AIM OF THE EXERCISE:
Among the entries below, find each line with "magnifier" and show it.

MATERIAL FOR THE TASK:
* * *
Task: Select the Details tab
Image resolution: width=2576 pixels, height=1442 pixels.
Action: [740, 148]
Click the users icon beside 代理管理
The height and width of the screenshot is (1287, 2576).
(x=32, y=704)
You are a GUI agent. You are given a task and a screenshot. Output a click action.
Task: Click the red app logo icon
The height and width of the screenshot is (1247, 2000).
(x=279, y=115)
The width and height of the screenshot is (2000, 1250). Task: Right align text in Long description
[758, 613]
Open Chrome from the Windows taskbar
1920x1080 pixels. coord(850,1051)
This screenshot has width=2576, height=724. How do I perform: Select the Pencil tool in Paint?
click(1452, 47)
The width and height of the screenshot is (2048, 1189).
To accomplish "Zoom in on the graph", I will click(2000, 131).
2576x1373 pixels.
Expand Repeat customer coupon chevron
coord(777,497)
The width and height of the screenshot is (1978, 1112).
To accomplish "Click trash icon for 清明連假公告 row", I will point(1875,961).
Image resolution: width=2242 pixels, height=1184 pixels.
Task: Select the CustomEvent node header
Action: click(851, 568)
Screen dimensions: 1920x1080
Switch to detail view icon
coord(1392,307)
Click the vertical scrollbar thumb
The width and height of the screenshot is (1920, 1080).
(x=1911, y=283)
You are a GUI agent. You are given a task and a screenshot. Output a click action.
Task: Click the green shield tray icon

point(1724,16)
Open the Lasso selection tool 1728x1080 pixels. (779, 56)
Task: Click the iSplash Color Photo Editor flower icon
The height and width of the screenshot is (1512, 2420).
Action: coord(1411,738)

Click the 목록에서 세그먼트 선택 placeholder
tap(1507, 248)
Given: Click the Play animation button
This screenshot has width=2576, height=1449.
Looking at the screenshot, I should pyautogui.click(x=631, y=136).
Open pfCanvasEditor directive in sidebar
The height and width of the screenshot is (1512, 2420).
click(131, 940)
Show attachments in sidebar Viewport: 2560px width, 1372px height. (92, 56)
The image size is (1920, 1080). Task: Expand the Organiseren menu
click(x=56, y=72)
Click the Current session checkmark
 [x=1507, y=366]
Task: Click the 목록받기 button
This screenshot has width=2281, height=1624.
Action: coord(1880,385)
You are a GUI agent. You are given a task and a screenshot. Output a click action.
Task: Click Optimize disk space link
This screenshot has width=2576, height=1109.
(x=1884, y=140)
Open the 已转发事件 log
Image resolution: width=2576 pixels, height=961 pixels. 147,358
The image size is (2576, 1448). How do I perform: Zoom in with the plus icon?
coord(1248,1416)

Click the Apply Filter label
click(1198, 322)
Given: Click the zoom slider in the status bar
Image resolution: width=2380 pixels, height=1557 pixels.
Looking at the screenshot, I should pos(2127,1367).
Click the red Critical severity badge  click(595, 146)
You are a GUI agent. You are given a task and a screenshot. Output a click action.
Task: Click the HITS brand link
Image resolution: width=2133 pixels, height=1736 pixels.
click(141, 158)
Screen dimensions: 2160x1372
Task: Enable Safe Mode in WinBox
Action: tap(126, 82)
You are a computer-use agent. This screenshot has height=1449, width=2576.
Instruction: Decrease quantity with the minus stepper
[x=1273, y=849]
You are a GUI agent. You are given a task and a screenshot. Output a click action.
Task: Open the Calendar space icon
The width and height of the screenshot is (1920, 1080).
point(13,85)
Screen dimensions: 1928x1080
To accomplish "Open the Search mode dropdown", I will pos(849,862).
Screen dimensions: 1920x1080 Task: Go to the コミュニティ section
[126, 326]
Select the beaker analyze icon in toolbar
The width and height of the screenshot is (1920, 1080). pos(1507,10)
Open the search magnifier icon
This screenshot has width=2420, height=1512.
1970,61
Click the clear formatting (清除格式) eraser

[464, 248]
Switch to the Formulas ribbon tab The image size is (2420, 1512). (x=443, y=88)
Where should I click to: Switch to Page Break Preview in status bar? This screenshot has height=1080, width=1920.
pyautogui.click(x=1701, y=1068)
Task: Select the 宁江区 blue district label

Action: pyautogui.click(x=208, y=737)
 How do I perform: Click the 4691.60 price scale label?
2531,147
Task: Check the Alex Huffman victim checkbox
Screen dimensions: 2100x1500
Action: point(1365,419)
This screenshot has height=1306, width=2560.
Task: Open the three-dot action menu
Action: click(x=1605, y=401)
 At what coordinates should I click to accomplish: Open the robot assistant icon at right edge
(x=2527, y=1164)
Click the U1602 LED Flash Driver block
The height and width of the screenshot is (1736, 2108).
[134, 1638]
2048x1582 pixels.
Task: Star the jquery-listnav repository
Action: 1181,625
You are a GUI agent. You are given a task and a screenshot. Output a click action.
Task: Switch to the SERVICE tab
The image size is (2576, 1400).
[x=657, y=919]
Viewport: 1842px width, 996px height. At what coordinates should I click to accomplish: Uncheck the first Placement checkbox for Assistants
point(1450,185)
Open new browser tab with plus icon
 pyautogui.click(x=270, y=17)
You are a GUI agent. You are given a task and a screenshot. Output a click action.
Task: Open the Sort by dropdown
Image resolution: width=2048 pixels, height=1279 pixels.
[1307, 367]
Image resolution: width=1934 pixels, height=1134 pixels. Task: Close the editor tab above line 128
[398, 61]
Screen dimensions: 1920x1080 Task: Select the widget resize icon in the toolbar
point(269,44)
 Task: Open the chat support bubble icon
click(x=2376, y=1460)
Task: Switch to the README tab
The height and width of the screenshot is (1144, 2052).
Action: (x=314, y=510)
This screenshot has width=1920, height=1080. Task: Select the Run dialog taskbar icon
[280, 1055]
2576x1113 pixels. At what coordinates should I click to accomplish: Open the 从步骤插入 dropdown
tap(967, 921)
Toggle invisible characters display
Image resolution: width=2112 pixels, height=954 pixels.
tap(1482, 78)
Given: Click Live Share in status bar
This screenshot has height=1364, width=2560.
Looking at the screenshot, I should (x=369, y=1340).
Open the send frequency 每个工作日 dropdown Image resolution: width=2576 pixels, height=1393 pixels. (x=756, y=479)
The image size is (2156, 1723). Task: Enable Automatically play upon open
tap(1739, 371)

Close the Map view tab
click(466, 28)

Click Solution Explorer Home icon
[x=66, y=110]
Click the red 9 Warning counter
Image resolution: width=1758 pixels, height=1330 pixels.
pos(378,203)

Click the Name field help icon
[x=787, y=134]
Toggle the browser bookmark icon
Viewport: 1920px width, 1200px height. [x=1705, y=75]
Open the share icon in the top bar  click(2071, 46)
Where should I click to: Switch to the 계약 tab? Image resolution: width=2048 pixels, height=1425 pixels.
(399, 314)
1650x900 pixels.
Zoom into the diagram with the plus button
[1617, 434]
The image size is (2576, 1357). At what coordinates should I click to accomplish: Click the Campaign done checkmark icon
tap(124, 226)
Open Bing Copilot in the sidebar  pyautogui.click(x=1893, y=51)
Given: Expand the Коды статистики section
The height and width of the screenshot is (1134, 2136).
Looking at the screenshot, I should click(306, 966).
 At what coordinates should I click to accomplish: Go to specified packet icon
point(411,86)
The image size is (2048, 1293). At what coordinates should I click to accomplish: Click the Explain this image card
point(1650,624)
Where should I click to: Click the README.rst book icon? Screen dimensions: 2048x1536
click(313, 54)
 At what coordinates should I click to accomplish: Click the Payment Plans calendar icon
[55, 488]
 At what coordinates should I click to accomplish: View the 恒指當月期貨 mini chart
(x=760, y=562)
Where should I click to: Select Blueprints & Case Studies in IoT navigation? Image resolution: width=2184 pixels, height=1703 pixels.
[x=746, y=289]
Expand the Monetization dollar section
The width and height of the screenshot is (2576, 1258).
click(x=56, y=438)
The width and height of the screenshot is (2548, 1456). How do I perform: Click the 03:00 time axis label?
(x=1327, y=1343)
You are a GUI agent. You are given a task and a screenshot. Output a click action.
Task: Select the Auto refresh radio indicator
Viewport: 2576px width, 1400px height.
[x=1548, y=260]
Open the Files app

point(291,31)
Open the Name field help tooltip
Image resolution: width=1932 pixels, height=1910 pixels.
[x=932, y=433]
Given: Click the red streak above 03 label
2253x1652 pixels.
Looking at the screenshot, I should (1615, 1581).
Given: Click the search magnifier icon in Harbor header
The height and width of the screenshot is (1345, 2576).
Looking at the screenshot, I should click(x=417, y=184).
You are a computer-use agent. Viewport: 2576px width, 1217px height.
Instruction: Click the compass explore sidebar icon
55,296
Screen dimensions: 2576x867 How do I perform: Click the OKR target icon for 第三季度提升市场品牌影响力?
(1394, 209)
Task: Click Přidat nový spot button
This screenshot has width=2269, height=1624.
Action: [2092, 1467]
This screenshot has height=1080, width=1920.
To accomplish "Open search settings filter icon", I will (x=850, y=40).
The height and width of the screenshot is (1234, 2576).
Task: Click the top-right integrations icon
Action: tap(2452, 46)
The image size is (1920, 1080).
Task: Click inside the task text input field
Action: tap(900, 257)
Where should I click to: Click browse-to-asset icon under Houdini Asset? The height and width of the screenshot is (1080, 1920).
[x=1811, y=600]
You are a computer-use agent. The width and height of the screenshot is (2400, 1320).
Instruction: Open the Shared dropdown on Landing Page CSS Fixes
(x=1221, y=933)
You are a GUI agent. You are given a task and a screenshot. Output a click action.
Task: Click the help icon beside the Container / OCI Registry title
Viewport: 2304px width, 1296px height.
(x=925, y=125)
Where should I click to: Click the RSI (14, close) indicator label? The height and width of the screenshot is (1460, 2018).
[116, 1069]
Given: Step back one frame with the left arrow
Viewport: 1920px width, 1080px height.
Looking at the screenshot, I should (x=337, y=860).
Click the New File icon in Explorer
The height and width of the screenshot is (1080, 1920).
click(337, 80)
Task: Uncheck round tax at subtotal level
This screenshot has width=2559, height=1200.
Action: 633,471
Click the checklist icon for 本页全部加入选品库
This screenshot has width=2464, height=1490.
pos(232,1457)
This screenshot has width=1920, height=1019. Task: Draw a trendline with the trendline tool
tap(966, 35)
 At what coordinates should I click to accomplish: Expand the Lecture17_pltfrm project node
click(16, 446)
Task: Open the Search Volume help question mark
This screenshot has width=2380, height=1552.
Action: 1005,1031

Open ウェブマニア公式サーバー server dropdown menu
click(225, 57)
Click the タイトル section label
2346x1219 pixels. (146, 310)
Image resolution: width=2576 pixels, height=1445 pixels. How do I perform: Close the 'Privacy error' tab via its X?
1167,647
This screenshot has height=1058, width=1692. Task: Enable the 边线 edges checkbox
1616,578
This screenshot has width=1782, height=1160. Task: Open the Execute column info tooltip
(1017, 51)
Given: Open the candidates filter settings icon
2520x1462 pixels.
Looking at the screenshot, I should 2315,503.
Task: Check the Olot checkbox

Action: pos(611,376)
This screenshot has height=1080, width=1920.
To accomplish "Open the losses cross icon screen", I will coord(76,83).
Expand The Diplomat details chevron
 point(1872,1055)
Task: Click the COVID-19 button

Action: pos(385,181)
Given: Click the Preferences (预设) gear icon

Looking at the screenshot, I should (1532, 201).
* * *
SOLUTION FOR THIS TASK:
Open the search magnifier icon
Given: Click the search magnifier icon in Harbor header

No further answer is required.